Nerva. Designing and building a zero-to-one internal AI workflow tool for product and design teams.

Nerva experiment cover

Confidentiality notice

This work is an internal tool and the source material is limited. To respect that, this case study stays intentionally high-level, focusing on the product idea, the zero-to-one build, and the broader design leadership value rather than implementation detail or internal workflows.

Challenge

As AI tools became more useful across product and design work, one friction point kept showing up: experimenting with workflows still required too much translation between ideas, prompts, tools, and output formats. Nerva was an attempt to make that process more visual, more direct, and more usable for product and design teams, treating AI not as a single chat window but as a structured workflow that mirrors how teams already think.

Strategy

Approach Nerva as a zero-to-one internal tool: something I could define, design, and build quickly to test a stronger interaction model for AI-assisted work. Position it with a single clear line, "Nerva is a visual AI workflow builder for product and design teams," so the audience and intent were unambiguous. Make it real instead of hypothetical, using Claude Code as part of the build process to move from concept to working product faster.

Results

Nerva became concrete enough to present publicly inside Dow Jones as part of Product Community: AI Demos on April 22, 2026, as "Nerva, a visual AI workflow builder for product and design teams." The project moved from side experiment to shareable internal artifact: a working point of view on how AI workflows can be made more legible for non-engineering teams, and a visible example of design leadership through making. Evidence of a later published app version suggests the tool continued evolving after its initial demo.

The story

Nerva is one of those projects I value less for scale and more for what it represents. It was a chance to move beyond abstract AI strategy and build a real tool that embodied a product point of view.

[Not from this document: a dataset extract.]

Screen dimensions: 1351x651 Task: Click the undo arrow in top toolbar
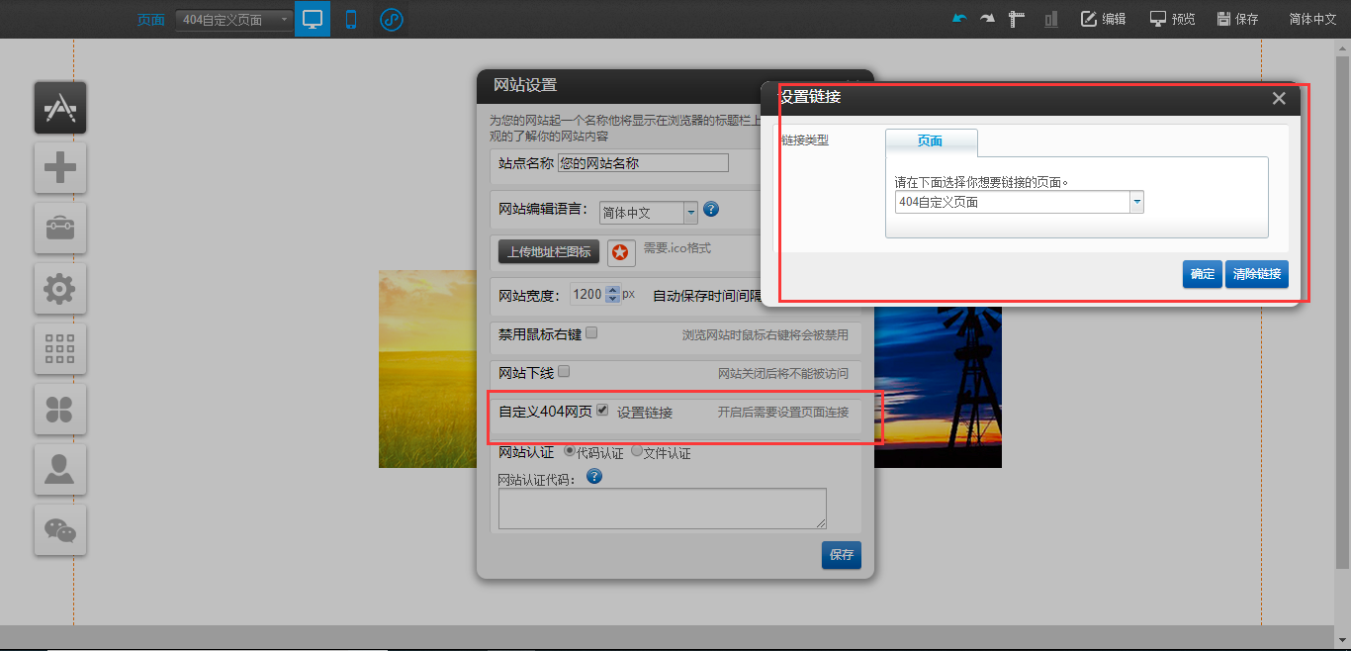(x=958, y=19)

The core idea was simple: if product and design teams are going to use AI meaningfully, they need interfaces that help them understand and shape workflows, not just submit prompts and hope for good output. A visual builder creates a different relationship to AI. It makes the structure of the work more visible. It gives people something they can inspect, adjust, and discuss together. And it turns experimentation into a design material rather than a black box.

What made the project meaningful as a portfolio piece is that it brought together several parts of my practice at once. It was product thinking, because it framed a clear audience and use case. It was interaction design, because the premise depended on making workflows tangible and understandable. And it was design leadership through making, because instead of waiting for a team or roadmap to validate the opportunity, I built the tool myself and used it to create a shared conversation internally.

In that sense, Nerva was not just an internal AI tool. It was a way of testing how design can lead emerging technology work: by making ideas real early, giving teams something concrete to react to, and using prototypes as strategy.

Select highlights

  1. Defined and built Nerva as an in-house tool for internal use.
  2. Positioned it as a visual AI workflow builder for product and design teams.
  3. Used Claude Code as part of the build process.
  4. Presented the work in Product Community: AI Demos as a featured internal demo.
  5. Continued evolving the tool after launch, with evidence of a later published app version.